### Records shown
====
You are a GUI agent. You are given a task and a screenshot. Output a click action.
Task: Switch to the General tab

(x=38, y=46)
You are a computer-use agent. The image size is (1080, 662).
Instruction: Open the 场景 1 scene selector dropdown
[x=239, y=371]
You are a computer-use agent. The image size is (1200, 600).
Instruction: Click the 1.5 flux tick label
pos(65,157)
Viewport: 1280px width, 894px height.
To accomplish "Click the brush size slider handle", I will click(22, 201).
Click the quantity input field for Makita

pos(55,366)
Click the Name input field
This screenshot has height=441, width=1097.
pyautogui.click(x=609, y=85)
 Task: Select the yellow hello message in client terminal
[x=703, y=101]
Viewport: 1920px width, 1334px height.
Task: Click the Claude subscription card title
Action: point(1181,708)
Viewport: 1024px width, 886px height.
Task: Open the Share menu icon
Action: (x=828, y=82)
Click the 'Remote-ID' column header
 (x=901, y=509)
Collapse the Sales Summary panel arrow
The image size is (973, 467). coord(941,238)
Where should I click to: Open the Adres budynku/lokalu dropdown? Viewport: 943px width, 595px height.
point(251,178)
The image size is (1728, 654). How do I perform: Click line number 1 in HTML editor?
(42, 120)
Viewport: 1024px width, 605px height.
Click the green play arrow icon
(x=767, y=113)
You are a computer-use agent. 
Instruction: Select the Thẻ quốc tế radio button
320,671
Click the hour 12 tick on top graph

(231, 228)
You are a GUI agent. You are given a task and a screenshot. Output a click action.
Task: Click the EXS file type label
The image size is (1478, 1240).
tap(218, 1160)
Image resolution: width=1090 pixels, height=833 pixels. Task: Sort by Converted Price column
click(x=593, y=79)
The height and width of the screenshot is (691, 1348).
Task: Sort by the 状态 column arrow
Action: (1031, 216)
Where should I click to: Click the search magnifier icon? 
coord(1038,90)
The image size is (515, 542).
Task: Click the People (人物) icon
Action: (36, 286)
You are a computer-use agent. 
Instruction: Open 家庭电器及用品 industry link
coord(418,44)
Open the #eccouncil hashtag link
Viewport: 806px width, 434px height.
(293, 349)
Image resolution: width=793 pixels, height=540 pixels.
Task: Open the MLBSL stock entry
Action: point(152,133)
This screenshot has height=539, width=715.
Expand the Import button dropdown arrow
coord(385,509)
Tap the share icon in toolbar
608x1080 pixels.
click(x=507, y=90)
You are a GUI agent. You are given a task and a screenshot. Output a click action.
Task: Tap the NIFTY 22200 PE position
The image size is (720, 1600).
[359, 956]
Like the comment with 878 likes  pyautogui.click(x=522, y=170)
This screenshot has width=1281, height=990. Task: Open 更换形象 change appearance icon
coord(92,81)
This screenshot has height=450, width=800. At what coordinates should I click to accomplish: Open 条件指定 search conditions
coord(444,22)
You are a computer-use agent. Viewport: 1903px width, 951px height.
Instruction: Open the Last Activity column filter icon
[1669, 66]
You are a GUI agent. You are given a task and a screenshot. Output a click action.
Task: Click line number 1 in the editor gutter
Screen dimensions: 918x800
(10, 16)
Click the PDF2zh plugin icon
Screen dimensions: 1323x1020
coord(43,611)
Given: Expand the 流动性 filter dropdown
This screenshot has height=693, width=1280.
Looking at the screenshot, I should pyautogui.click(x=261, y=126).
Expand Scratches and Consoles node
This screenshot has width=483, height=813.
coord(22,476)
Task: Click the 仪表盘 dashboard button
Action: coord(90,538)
====
### Prompt
An exact restatement of the data above is required.

### Answer section
You are a GUI agent. You are given a task and a screenshot. Output a click action.
Task: Switch to the General tab

(x=38, y=46)
You are a computer-use agent. The image size is (1080, 662).
Instruction: Open the 场景 1 scene selector dropdown
[x=239, y=371]
You are a computer-use agent. The image size is (1200, 600).
Instruction: Click the 1.5 flux tick label
pos(65,157)
Viewport: 1280px width, 894px height.
To accomplish "Click the brush size slider handle", I will click(22, 201).
Click the quantity input field for Makita

pos(55,366)
Click the Name input field
This screenshot has height=441, width=1097.
pyautogui.click(x=609, y=85)
 Task: Select the yellow hello message in client terminal
[x=703, y=101]
Viewport: 1920px width, 1334px height.
Task: Click the Claude subscription card title
Action: point(1181,708)
Viewport: 1024px width, 886px height.
Task: Open the Share menu icon
Action: (x=828, y=82)
Click the 'Remote-ID' column header
 (x=901, y=509)
Collapse the Sales Summary panel arrow
The image size is (973, 467). coord(941,238)
Where should I click to: Open the Adres budynku/lokalu dropdown? Viewport: 943px width, 595px height.
point(251,178)
The image size is (1728, 654). How do I perform: Click line number 1 in HTML editor?
(42, 120)
Viewport: 1024px width, 605px height.
Click the green play arrow icon
(x=767, y=113)
You are a computer-use agent. 
Instruction: Select the Thẻ quốc tế radio button
320,671
Click the hour 12 tick on top graph

(231, 228)
You are a GUI agent. You are given a task and a screenshot. Output a click action.
Task: Click the EXS file type label
The image size is (1478, 1240).
tap(218, 1160)
Image resolution: width=1090 pixels, height=833 pixels. Task: Sort by Converted Price column
click(x=593, y=79)
The height and width of the screenshot is (691, 1348).
Task: Sort by the 状态 column arrow
Action: (1031, 216)
Where should I click to: Click the search magnifier icon? 
coord(1038,90)
The image size is (515, 542).
Task: Click the People (人物) icon
Action: (36, 286)
You are a computer-use agent. 
Instruction: Open 家庭电器及用品 industry link
coord(418,44)
Open the #eccouncil hashtag link
Viewport: 806px width, 434px height.
(293, 349)
Image resolution: width=793 pixels, height=540 pixels.
Task: Open the MLBSL stock entry
Action: point(152,133)
This screenshot has height=539, width=715.
Expand the Import button dropdown arrow
coord(385,509)
Tap the share icon in toolbar
608x1080 pixels.
click(x=507, y=90)
You are a GUI agent. You are given a task and a screenshot. Output a click action.
Task: Tap the NIFTY 22200 PE position
The image size is (720, 1600).
[359, 956]
Like the comment with 878 likes  pyautogui.click(x=522, y=170)
This screenshot has width=1281, height=990. Task: Open 更换形象 change appearance icon
coord(92,81)
This screenshot has height=450, width=800. At what coordinates should I click to accomplish: Open 条件指定 search conditions
coord(444,22)
You are a computer-use agent. Viewport: 1903px width, 951px height.
Instruction: Open the Last Activity column filter icon
[1669, 66]
You are a GUI agent. You are given a task and a screenshot. Output a click action.
Task: Click line number 1 in the editor gutter
Screen dimensions: 918x800
(10, 16)
Click the PDF2zh plugin icon
Screen dimensions: 1323x1020
coord(43,611)
Given: Expand the 流动性 filter dropdown
This screenshot has height=693, width=1280.
Looking at the screenshot, I should pyautogui.click(x=261, y=126).
Expand Scratches and Consoles node
This screenshot has width=483, height=813.
coord(22,476)
Task: Click the 仪表盘 dashboard button
Action: coord(90,538)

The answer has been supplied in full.